Later that summer, workers banded together again to organize for air conditioning, health insurance, and a pay increase, and by the fall, workers organized around a manager they felt was abusive. Miin says their largest campaign was their successful effort in early 2020, before Covid-19 hit, to push for paid time off. Their organizing was inspired by a similar PTO campaign launched by Amazon workers in Sacramento in December 2019. In a formal update dated March 20, 2020, Amazon confirmed that the workers could begin taking paid time off.


While the workers are celebrating their not-yet-official victory at the NLRB, their latest fight is against a new policy Amazon began rolling out in January known as “megacycle” shifts. These 10 1/2-hour shifts, which run from 1:20 a.m. to 11:50 a.m., were presented to DCH1 workers as new nonnegotiable work schedules going forward. Vice reported in February that the megacycle shifts were being rolled out quietly at delivery stations nationwide, collapsing multiple shorter shift options into one long one. Workers noted that the new option leaves no flexibility for parents and caretakers. Amazon also recently announced it would be closing the DCH1 warehouse, shutting down operations on April 2.

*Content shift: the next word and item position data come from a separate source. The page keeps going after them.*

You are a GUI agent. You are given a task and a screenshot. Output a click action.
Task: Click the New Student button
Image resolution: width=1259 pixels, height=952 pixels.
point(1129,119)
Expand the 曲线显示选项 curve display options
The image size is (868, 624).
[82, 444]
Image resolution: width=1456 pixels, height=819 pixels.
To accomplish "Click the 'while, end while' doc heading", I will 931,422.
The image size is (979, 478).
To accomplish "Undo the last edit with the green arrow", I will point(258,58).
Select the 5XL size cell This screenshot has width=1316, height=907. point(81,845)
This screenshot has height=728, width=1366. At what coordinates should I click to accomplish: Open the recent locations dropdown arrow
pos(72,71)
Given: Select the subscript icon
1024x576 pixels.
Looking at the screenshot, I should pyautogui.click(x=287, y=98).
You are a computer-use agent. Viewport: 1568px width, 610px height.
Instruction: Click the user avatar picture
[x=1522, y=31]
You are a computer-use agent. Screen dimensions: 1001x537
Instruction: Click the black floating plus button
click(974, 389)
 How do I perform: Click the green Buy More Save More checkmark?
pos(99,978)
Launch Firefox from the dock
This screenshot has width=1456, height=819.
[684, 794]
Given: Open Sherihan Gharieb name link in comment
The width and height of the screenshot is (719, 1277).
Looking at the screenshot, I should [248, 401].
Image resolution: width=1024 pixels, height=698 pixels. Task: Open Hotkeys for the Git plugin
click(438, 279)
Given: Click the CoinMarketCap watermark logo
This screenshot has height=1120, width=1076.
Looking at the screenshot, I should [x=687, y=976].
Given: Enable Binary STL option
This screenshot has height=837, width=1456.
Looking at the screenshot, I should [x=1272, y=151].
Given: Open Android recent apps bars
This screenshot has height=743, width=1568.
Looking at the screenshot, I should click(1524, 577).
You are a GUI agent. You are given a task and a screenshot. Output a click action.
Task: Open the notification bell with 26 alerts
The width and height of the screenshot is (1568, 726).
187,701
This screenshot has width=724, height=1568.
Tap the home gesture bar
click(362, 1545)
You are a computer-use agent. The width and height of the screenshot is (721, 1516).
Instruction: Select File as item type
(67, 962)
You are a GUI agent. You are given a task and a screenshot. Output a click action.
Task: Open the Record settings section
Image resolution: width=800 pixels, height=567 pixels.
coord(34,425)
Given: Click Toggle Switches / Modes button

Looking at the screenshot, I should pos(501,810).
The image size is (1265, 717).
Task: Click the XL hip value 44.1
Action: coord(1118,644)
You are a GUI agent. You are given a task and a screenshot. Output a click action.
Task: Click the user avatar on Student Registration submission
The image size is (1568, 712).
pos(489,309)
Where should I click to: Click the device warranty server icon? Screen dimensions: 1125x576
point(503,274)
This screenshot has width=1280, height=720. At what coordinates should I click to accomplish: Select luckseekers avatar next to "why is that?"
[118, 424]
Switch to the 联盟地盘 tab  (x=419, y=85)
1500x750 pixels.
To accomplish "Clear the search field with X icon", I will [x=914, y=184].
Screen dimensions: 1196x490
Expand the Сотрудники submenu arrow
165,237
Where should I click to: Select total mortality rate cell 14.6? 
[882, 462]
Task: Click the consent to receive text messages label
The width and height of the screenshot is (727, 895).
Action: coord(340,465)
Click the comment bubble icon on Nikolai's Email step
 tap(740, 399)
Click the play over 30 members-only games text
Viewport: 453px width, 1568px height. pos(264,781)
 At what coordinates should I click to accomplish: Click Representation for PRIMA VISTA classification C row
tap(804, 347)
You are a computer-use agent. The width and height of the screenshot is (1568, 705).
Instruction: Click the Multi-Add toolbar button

Amazonians United is fighting back, and recently launched a new petition for megacycle accommodations, with demands that include a $2-per-hour pay increase, Lyft rides to and from work to compensate for inaccessible public transit after midnight, and flexibility for associates who can’t work the full shift. They say if Amazon tries to split them up into different warehouses, they’ll respond by organizing new warehouses.

“I think we’d be really naive to believe closing DCH1 was in no way related to the organizing we’ve been doing,” said Miin.